Best Practice for Glove Embeddings to avoid Data Leakage?

Daniel_Dsouza · November 28, 2018, 7:29pm

Hi All!
I’m working on an NLP problem, and was wondering what the best practice was w.r.t GloVe/Pre-trained embeddings. Obviously we’re trying to eliminate data leakage.

Approach 1:
Load all Glove Vectors temporarily, select the ones for the words in your train+test set. Add a “UNK” randomly initialized vector for words in your train+test that don’t appear in Glove Set

Approach 2:
Load all Glove Vectors temporarily, select the ones for the word in your train + add a “UNK” word with a randomly initialized vector which is the default for words in your test set that don’t appear in train.
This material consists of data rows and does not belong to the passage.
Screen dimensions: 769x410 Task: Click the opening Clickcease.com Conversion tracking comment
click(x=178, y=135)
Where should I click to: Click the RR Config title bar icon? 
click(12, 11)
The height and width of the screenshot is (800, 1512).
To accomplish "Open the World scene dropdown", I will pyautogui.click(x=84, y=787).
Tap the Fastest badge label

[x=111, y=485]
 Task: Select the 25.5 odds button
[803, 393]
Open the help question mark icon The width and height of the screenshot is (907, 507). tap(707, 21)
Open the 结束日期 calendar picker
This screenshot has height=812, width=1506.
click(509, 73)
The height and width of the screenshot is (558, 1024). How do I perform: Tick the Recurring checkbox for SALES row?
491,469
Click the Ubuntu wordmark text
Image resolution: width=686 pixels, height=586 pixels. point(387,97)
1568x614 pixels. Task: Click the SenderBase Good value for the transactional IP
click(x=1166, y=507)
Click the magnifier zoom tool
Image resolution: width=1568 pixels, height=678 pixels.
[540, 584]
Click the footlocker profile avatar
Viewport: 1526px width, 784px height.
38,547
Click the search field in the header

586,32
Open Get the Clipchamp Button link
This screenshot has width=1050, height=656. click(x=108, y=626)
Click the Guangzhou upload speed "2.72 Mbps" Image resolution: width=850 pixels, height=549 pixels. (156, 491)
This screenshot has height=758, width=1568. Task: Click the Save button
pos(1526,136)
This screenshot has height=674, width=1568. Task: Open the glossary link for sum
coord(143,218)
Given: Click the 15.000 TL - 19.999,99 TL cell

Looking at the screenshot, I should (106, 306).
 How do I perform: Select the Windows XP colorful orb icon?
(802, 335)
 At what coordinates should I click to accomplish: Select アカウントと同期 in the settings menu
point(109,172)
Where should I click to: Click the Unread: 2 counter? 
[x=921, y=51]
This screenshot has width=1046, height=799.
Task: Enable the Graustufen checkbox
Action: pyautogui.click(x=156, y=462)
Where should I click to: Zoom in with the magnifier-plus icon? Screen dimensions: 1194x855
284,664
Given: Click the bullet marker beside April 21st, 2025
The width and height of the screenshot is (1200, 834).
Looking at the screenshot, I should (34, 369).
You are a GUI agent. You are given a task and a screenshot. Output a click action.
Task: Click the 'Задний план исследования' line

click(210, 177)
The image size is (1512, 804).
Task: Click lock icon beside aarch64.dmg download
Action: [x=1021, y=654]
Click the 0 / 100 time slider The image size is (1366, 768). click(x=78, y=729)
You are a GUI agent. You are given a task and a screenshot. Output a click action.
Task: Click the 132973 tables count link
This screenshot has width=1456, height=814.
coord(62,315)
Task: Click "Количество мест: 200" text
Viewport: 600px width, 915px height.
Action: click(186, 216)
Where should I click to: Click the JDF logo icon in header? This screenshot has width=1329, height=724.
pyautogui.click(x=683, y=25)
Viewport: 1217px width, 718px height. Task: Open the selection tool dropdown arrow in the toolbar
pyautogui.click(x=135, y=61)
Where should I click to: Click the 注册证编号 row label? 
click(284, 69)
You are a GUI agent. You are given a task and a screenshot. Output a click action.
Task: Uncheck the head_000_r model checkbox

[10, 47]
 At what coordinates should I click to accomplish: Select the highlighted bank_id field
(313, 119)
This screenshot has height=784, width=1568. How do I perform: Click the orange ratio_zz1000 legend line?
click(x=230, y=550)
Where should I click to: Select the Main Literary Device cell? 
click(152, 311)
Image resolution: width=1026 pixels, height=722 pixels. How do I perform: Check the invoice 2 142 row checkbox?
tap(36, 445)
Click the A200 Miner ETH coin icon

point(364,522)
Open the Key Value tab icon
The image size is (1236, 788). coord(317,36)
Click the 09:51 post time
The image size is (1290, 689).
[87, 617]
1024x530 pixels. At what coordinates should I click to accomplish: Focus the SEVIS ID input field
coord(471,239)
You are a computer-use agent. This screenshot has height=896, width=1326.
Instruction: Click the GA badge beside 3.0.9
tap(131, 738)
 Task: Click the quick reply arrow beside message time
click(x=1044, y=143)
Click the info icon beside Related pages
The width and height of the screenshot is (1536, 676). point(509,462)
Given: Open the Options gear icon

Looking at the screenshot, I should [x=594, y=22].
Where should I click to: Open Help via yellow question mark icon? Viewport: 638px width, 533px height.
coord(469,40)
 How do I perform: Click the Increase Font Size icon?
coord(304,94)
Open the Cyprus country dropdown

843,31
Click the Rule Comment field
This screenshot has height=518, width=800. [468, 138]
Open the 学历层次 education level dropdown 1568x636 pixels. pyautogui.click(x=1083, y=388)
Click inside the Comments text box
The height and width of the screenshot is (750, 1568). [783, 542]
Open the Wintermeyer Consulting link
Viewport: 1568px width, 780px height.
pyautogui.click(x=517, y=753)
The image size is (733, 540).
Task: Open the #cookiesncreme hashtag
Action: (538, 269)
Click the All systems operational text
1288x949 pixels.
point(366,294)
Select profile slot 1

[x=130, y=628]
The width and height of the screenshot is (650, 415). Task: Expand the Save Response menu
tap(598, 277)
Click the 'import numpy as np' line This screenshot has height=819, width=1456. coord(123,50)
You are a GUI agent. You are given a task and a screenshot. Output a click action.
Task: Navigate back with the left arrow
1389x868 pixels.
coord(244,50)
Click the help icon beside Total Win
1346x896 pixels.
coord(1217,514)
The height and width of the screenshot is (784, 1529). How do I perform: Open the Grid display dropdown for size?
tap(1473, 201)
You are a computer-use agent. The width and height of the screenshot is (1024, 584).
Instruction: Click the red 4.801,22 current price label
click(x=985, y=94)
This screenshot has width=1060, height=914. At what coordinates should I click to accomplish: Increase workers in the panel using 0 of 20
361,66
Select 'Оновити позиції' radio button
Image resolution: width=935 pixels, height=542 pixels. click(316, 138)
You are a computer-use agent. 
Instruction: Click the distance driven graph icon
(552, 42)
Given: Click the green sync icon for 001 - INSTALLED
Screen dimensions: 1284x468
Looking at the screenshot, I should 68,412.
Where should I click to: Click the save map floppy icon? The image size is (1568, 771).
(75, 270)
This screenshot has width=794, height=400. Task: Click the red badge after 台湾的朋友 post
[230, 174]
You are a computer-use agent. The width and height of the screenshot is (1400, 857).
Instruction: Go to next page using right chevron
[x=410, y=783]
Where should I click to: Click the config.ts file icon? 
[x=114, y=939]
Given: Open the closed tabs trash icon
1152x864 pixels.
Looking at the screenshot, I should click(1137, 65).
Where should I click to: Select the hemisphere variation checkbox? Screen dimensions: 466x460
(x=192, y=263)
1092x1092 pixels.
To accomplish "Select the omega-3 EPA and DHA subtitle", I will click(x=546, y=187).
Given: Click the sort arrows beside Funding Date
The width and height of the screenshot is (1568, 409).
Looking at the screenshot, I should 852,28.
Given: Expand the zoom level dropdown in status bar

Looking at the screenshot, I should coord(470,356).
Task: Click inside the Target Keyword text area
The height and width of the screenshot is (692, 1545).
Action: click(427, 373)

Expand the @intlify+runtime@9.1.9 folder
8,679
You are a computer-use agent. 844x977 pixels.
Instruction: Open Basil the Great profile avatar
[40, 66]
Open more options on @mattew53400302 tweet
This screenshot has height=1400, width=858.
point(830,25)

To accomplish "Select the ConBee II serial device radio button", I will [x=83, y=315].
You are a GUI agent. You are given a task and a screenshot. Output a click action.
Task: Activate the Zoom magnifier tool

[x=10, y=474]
But this sucks for GloVe vectors that already exist for these words.

Approach 3:
Load all GloVe vectors permanently + add a “UNK” like above for any word that appears for something that isn’t in the GloVe set.

Really looking for some insights!

ptrblck · November 28, 2018, 9:26pm

Hi Daniel,

I think tagging people is not the best way to get the best answers, as this might demotivate other users to post an answer or, like in this case, the tagged person might have no idea about your problem.
Could you please remove the tags?

Unfortunately, I’m not really that familiar with NLP use cases, so let’s wait for some NLP experts.

Daniel_Dsouza · November 28, 2018, 9:40pm

Absolutely. Sorry! I’m new to the forums!